▶ **TEXT SHOWN**
________________

Friday, January 30, 2015

Medicine Chest III

The starting point for this third box in the "Medicine Chest" series (plus 5th and maybe final box in the 'Escape Artist' body of work) was pretty much the title 'Subversion' and the intention for box 3 to subvert the ideas in the proceeding work 'Specimen' while also realising the anarchic ideas hinted at in 'Spectacle'.  While Medicine Chest II: Specimen is about the authority science and medicine have asserted over disability and illness from the early 20th century onwards and embodies the "Medical Model" of disability (where the challenges faced by the disabled and ill are seen purely from a point of pathology, often resulting in public invalidation) Medicine Chest III: Subversion not only embodies it's counter model (the 'social model' of disability where the challenges faced by the ill and disabled are seen to arise from a culture that fails to accommodate their needs) but illustrates the subversive threat and potential for transcendence residing in individuals whom liberal individualist democracy have necessarily marginalised, invalidated and excluded from public life based on their disability.

________________

List every word or phrase that the Medicine Chest III post sets in quotation marks, single or double. Work only from the text above.

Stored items
________________

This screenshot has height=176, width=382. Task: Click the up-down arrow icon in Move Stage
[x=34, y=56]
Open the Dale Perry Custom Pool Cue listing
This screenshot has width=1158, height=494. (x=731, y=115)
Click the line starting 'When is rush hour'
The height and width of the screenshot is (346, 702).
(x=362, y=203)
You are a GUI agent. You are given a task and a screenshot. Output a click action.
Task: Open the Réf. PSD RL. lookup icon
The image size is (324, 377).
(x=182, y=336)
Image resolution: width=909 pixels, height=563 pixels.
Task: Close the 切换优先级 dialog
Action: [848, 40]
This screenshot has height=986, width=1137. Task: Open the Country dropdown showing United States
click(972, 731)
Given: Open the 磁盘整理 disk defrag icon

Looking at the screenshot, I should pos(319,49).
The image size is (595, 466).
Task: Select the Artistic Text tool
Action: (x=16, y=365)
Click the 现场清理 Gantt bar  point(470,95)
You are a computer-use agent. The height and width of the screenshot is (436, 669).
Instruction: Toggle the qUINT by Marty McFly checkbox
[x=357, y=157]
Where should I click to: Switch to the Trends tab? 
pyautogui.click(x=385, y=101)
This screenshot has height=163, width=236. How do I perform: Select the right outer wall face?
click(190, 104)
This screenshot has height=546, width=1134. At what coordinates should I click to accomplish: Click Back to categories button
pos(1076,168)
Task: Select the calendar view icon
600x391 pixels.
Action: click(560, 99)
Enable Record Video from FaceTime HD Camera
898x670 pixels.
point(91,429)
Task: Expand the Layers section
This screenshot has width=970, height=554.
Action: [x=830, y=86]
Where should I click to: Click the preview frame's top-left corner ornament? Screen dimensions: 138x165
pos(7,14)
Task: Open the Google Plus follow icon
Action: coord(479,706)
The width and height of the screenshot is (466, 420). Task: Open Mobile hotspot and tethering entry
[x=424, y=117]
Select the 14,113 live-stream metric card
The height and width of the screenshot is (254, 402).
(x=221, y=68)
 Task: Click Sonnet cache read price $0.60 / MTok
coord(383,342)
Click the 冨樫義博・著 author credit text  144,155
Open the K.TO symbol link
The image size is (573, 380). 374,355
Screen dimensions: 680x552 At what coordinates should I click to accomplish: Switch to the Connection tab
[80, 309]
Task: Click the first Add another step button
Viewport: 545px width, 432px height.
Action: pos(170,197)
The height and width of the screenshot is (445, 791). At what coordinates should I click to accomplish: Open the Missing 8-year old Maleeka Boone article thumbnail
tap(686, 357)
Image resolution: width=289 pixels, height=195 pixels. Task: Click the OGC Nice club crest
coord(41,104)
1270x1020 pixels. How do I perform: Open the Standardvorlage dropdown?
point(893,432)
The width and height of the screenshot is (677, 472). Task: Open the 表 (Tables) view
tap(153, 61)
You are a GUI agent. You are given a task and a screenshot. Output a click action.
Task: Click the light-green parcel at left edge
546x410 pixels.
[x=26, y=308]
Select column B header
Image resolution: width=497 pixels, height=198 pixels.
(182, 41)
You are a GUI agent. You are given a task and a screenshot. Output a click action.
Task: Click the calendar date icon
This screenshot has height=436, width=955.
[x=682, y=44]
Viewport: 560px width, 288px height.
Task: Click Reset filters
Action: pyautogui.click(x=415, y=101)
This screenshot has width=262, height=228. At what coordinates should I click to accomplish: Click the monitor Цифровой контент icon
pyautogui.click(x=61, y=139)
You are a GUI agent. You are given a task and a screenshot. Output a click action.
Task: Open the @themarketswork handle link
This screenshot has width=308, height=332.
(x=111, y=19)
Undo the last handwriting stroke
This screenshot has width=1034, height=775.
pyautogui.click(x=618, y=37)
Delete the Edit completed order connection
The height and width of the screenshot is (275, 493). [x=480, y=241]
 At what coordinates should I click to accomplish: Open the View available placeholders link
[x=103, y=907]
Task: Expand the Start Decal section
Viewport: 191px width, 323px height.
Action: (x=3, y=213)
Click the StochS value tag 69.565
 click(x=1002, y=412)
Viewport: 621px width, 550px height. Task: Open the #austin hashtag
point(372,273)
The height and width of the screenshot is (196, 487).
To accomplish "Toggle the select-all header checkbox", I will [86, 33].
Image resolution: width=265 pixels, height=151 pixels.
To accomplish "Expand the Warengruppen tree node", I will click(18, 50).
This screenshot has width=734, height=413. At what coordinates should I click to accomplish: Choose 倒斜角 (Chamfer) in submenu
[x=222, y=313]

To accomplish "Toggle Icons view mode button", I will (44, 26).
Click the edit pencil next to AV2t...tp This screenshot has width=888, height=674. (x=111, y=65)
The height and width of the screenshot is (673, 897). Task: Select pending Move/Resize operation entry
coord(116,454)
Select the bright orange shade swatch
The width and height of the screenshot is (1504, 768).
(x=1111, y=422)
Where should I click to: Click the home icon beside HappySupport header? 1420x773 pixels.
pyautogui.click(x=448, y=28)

________________

▶ **OUTPUT FOR THIS TASK**
"Medicine Chest", 'Escape Artist', 'Subversion', 'Specimen', 'Spectacle', "Medical Model", 'social model'